De achtergestelde lening wordt regelmatig gebruikt bij ouder-kind leningen en in uitzonderlijke gevallen bij hypotheekverstrekking. Dit noemt men dan een tweede hypotheek.
De faillissementswet regelt de verdeling van het vermogen wanneer een faillissement - zowel privé als zakelijk - voorkomt. Binnen het faillissement wordt gesproken van een rangorde van schuldeisers. Deze rangorde maakt een eerlijke verdeling onmogelijk. Zo is iedereen gelijk, behalve enkele uitzonderingen. Deze uitzonderingen hebben betrekking op de belastingdienst, houders van een pandrecht en partijen in het bezit van een achtergestelde lening.

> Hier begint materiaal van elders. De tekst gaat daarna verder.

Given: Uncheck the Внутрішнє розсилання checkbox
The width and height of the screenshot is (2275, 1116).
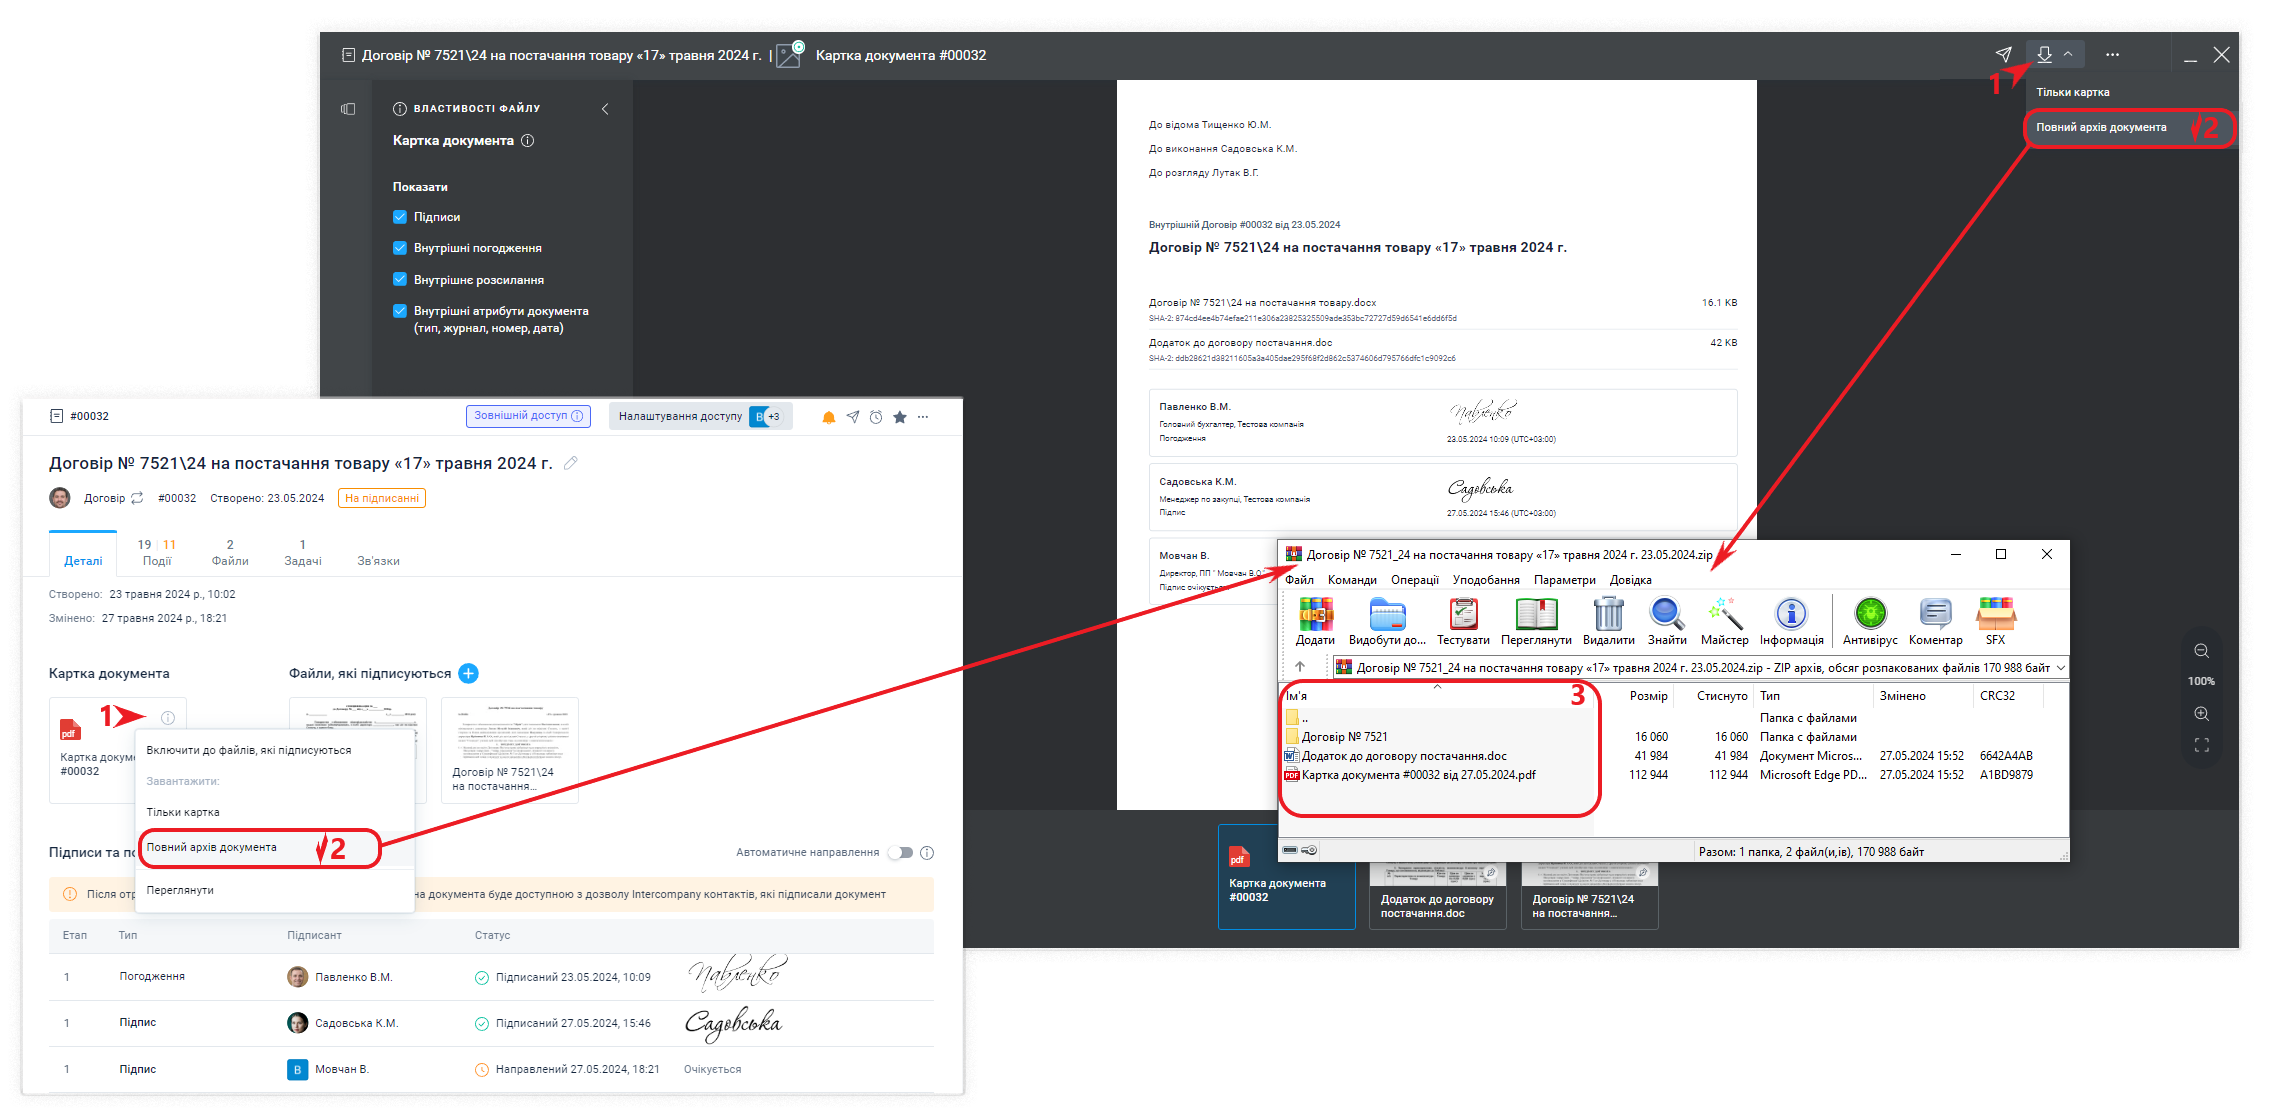Looking at the screenshot, I should (400, 280).
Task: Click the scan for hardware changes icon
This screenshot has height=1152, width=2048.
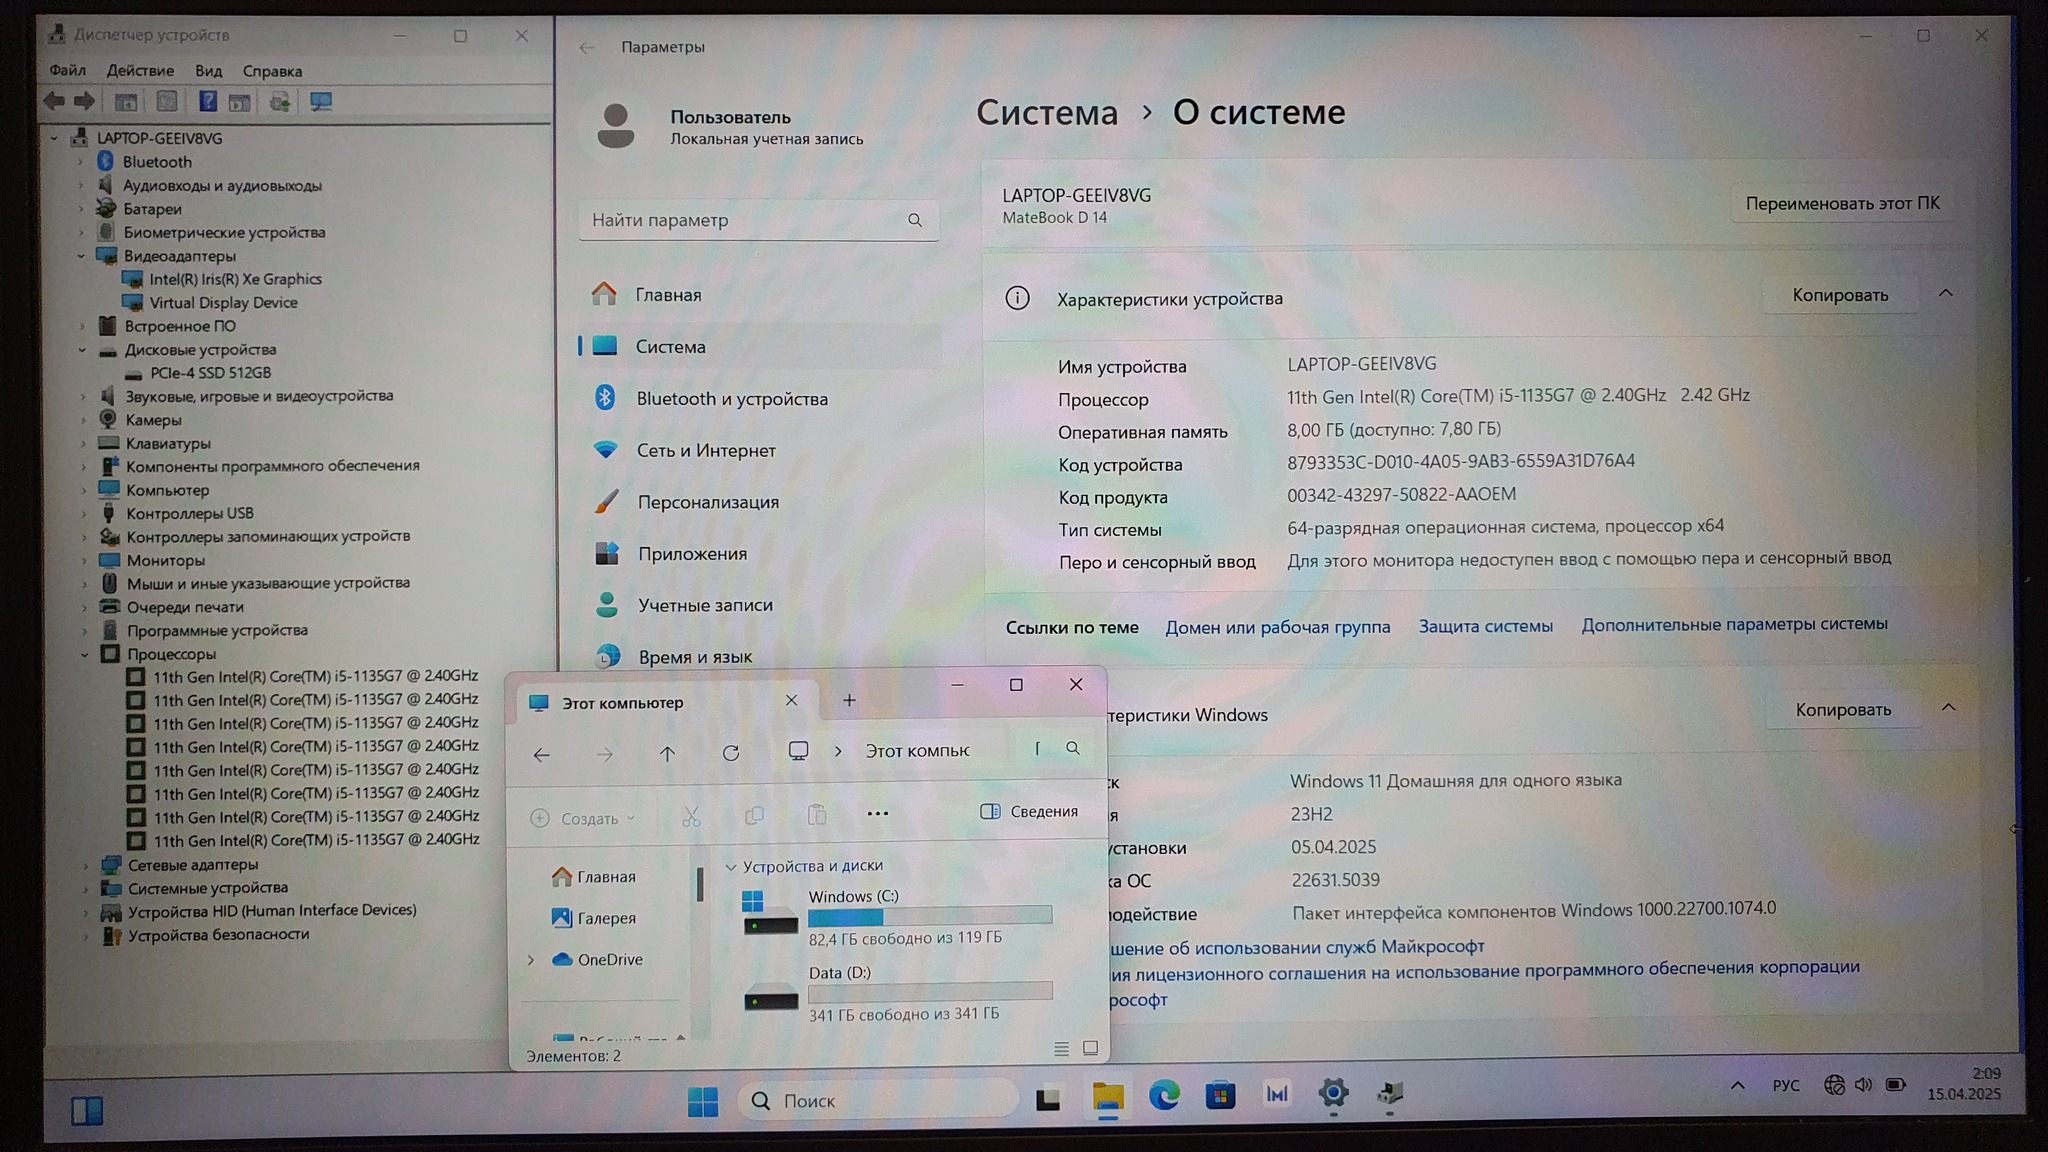Action: [x=321, y=102]
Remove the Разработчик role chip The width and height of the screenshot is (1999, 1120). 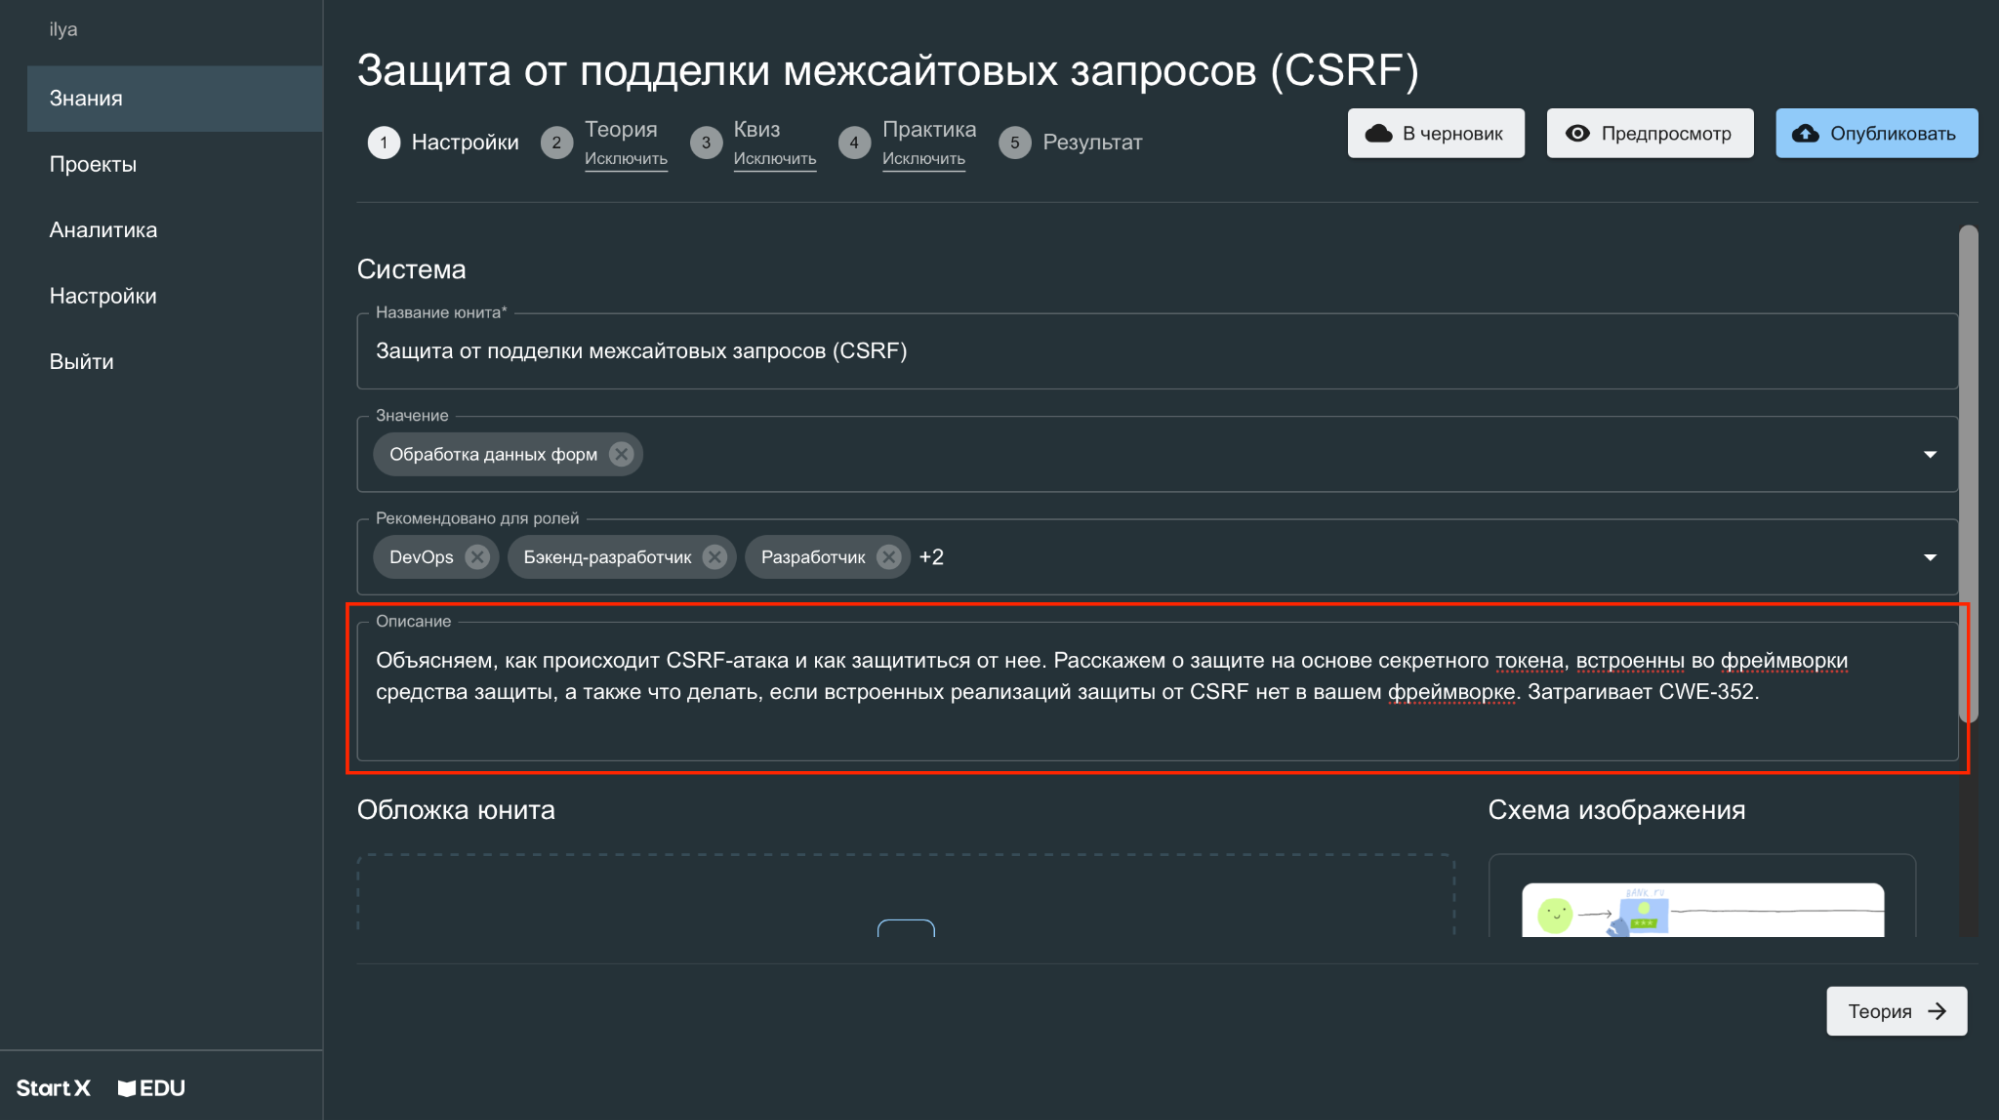click(x=888, y=557)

Vanuit het bovenstaande vloeit voort dat het kan gebeuren dat de houder van een achtergestelde lening in geval van faillissement zijn geld kwijt is. En dat is natuurlijk voor geen enkele geldverstrekker - zakelijk dan wel particulier - wenselijk.
In sommige gevallen kan een geldverstrekker een voorkeurspositie wensen. Dit is het tegenovergestelde van een achtergestelde lening. Er zal in dit geval sprake kunnen zijn van een pandrecht of hypotheekrecht. Dit pandrecht moet worden bekrachtigd door een notaris zodat duidelijk is dat er sprake is van een voorrangspositie. De notariële akte dient als bewijs in de wettelijke verdeling wat aan de curator in het faillissement moet worden afgegeven.